A silver lining is that authorities are helping connect more women with groups like Restore NYC that can help get them on a path to citizenship and break the grip of traffickers, who oftentimes hold their passports and immigration documents as collateral, he said.

New York police said they investigated 79 illegal massage parlors for nuisance violations in 2018, but didn't say how many of those storefronts were ultimately shutdown. Police data also shows prostitution arrests declined more than 60 percent from 2016 numbers while arrests of their customers rose nearly 180 percent.

New York is also among the places seeing growing support for decriminalizing and even legalizing sex work, as is the case in parts of Nevada and Europe. But anti-trafficking groups and local officials appear focused, for now, on more attainable legislative goals.

Delaware and North Carolina, for example, recently classified massage parlors as health businesses, making them subject to regular inspections and other sanitation and safety requirements. Lawmakers in Illinois, New Jersey, Texas, and a dozen other states are also weighing stricter regulations on the massage industry this year.

In Massachusetts, Ms. Healey backs proposed legislation to close a loophole that authorities say has allowed illegal spas to operate as unregulated "bodyworks" operations, despite passage of statewide massage parlor requirements in recent years.

At the city and county level, codes limiting operating hours for massage parlors or banning features like buzzer-controlled front doors and back-door entrances have been used in recent years to shutter hundreds of storefronts in San Francisco, San Jose and other parts of California.

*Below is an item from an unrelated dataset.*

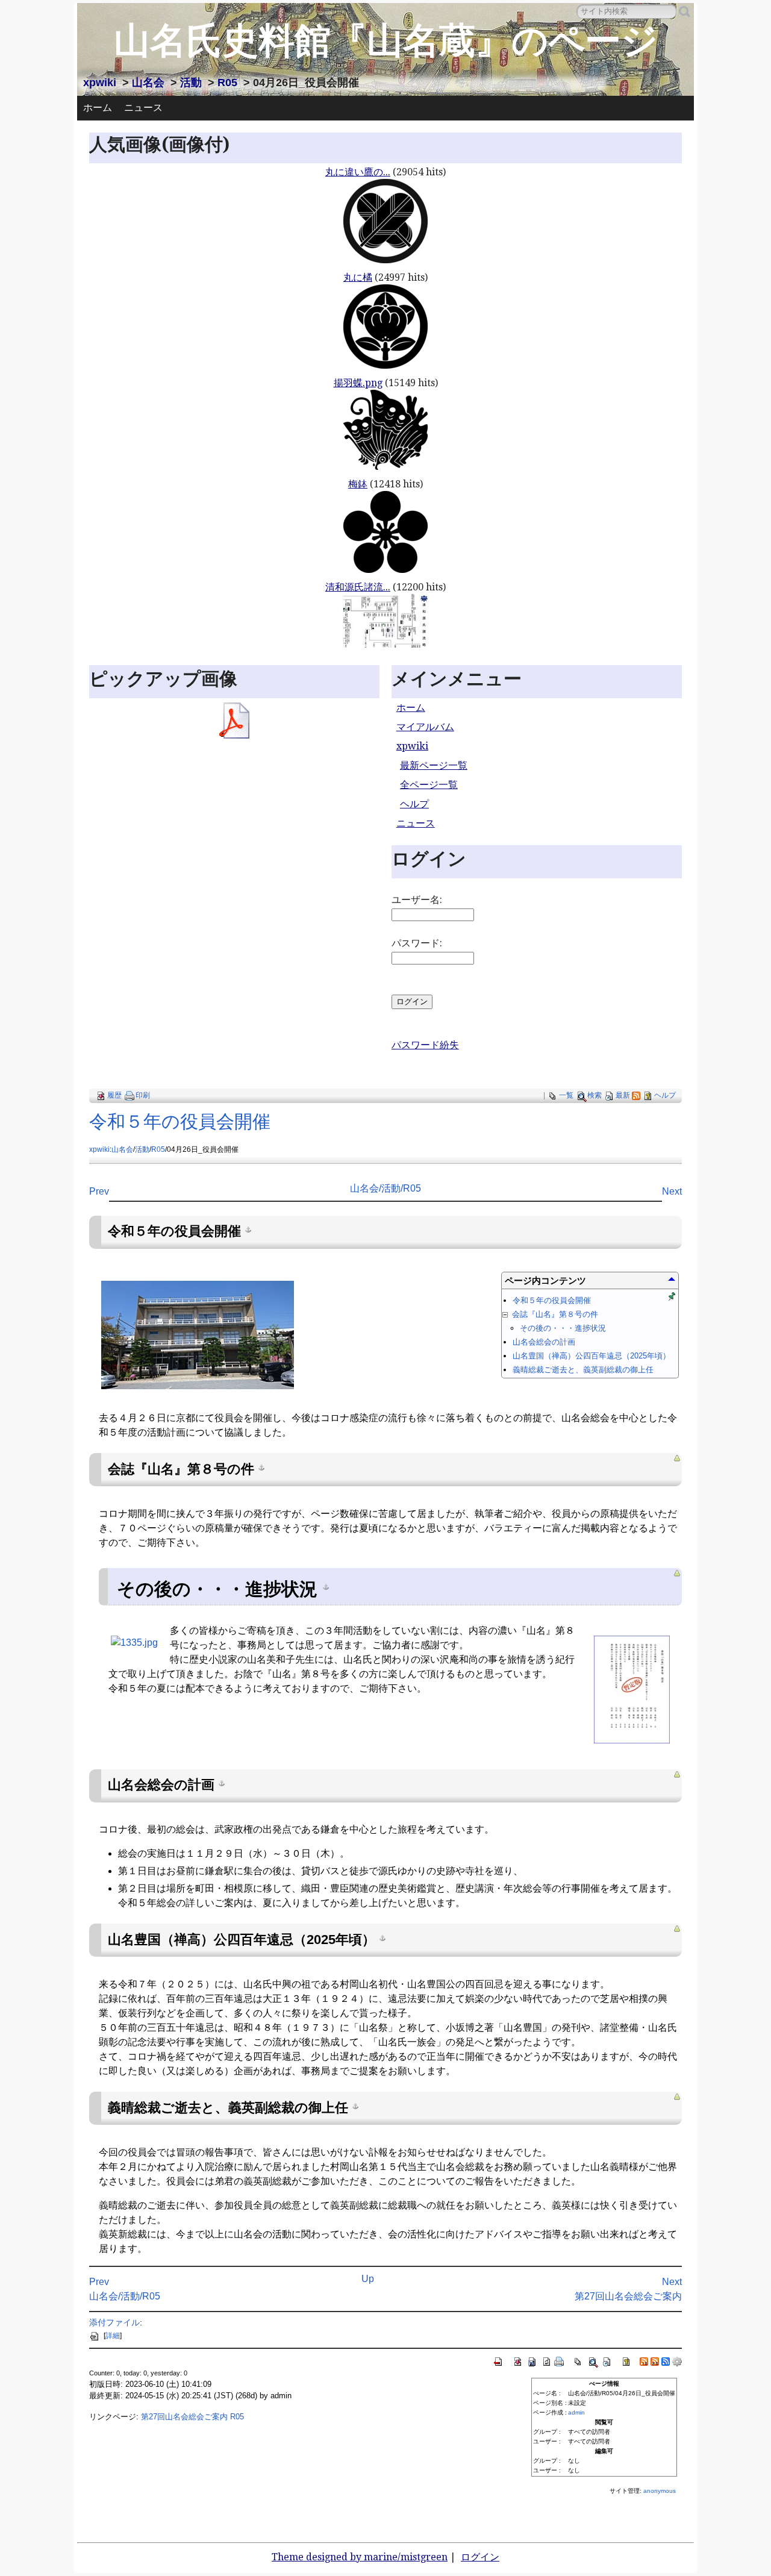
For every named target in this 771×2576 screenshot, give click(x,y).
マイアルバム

But officials acknowledge these local measures often just push the industry into neighboring communities without those requirements.

Federal and state prosecutors, meanwhile, have gone after the johns who post Yelp-style reviews about their massage parlor experiences on online message boards.

In the Seattle-area, for example, authorities shut down a local site called The Review Board and charged dozens of people, including reviewers and massage parlor operators, on prostitution-related offenses in 2016.

Larger massage parlor boards like Rubmaps, however, continue to operate, complain anti-trafficking activists.

The Department of Justice said federal sex trafficking legislation enacted last year empowers states to go after problematic sites. It also highlighted recent cases in which federal prosecutors shut down prostitution-related websites and brought charges against their owners, including last year's takedown of the notorious escort listing website Backpage.com.

For former massage parlor sex worker Jasmine Grace Marino, the solution is simple: End the demand for paid sex.

The New Hampshire resident says she was pressured to work at sites in Connecticut and Maine in her 20s by her then-boyfriend, who eventually became her pimp. She walked away after five years, wrote a book about her experience, and also runs Bags of Hope, a Boston-based ministry that helps women who have been trafficked or are dealing with addiction or homelessness.

"Men need to have these conversations," Ms. Marino said. "Look at Robert Kraft. Even being billionaire and winning all those championships, he's still not satisfied and has to fill that need illegally. Something is broken in there for these men."

This story was reported by The Associated Press.